Une façade en longueur, une vitrine où les viandes laquées captent la lumière et un parfum de grillé qui flotte dans l’air : bienvenue chez Fat Belly, la nouvelle adresse qui remet la rôtisserie asiatique au centre de la table.
À Hong Kong, Canton ou Singapour, impossible de manquer ces devantures où les viandes brillent comme des trophées. Derrière cette mise en scène se cache pourtant un artisanat d’une précision redoutable : le siu mei, littéralement « viandes rôties », véritable institution de la gastronomie cantonaise.
Ici, pas question d’improviser. Chaque pièce suit son propre rituel. Le célèbre char siu, ce porc laqué à la robe rouge acajou, marine durant de longues heures avant d’être rôti lentement puis glacé au miel pour obtenir cette brillance presque hypnotique. Son nom signifie d’ailleurs « rôti à la fourche », un clin d’œil à la technique traditionnelle de cuisson au-dessus du feu.

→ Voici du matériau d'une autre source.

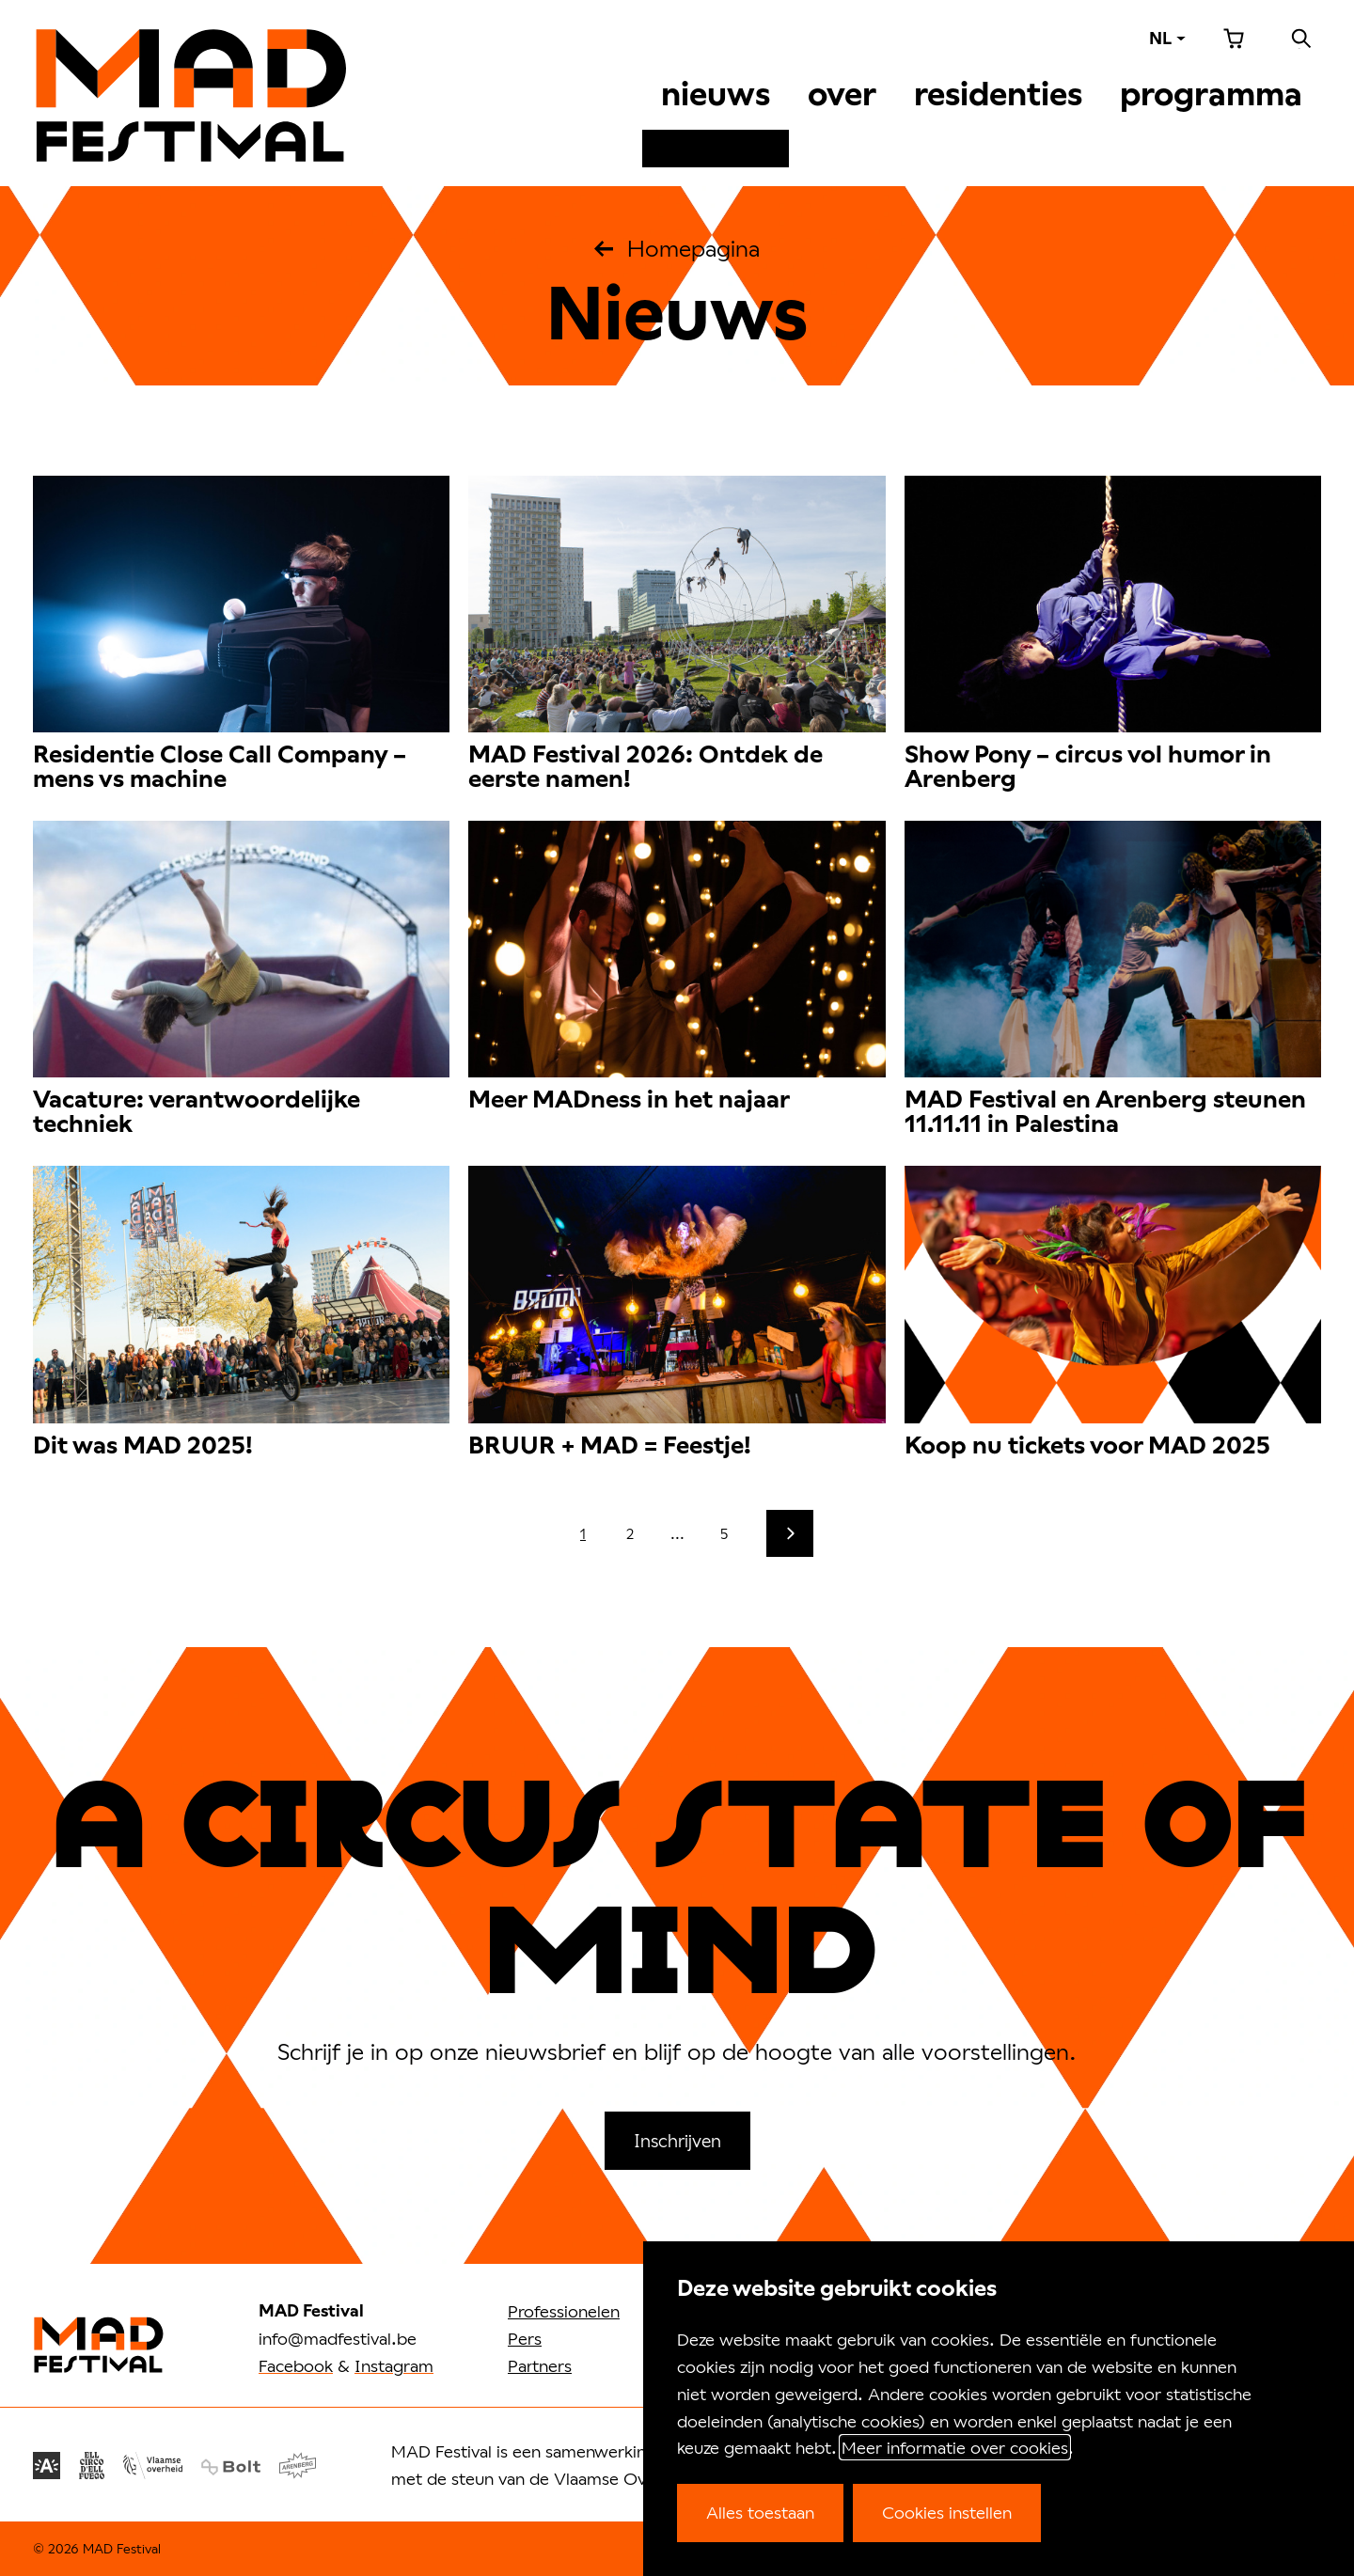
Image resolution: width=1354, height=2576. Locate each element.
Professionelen (564, 2311)
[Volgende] (789, 1533)
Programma (1211, 94)
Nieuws (715, 94)
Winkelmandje (1233, 38)
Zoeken (1301, 38)
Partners (540, 2365)
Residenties (998, 94)
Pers (525, 2338)
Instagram (393, 2365)
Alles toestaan (760, 2512)
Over (842, 94)
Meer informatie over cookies (955, 2447)
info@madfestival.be (338, 2338)
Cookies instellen (947, 2512)
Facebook (296, 2365)
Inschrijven (677, 2140)
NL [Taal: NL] (1160, 38)
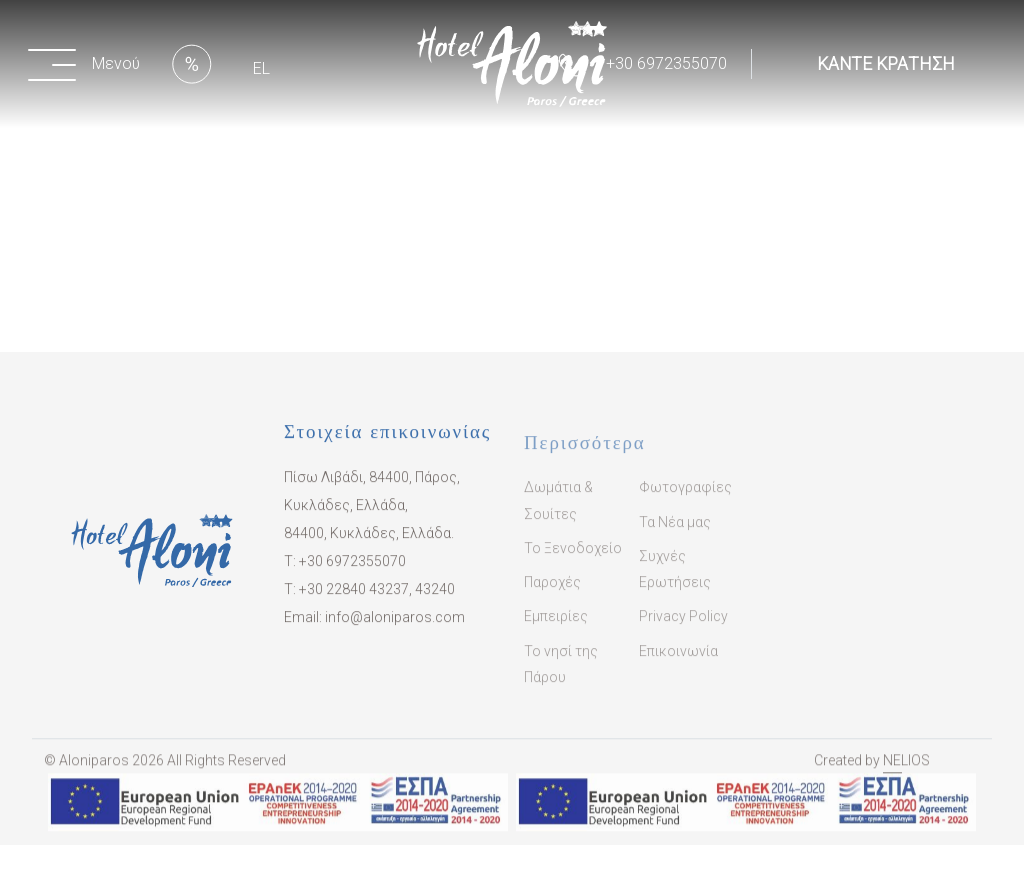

Le canard, lui, relève presque de la haute cuisine. Séché à l’air, badigeonné de plusieurs couches de sirop, il passe au four jusqu’à offrir une peau fine, croustillante et délicatement parfumée, tandis que la chair reste étonnamment juteuse. Quant au siu yuk, le porc croustillant, il joue sur un numéro d’équilibriste : une peau qui éclate sous la dent comme une chips, un gras fondant et une viande parfaitement assaisonnée.
À regarder ces vitrines, on comprend rapidement que la rôtisserie asiatique ne cherche pas la discrétion. Ici, la viande s’expose comme une œuvre d’art. Le client choisit d’abord avec les yeux avant que le couperet ne vienne trancher, d’un geste net, des morceaux parfaitement calibrés qui finiront sur un lit de riz fumant.
Cette tradition a largement dépassé les frontières de la Chine méridionale. On retrouve aujourd’hui ses influences à Paris.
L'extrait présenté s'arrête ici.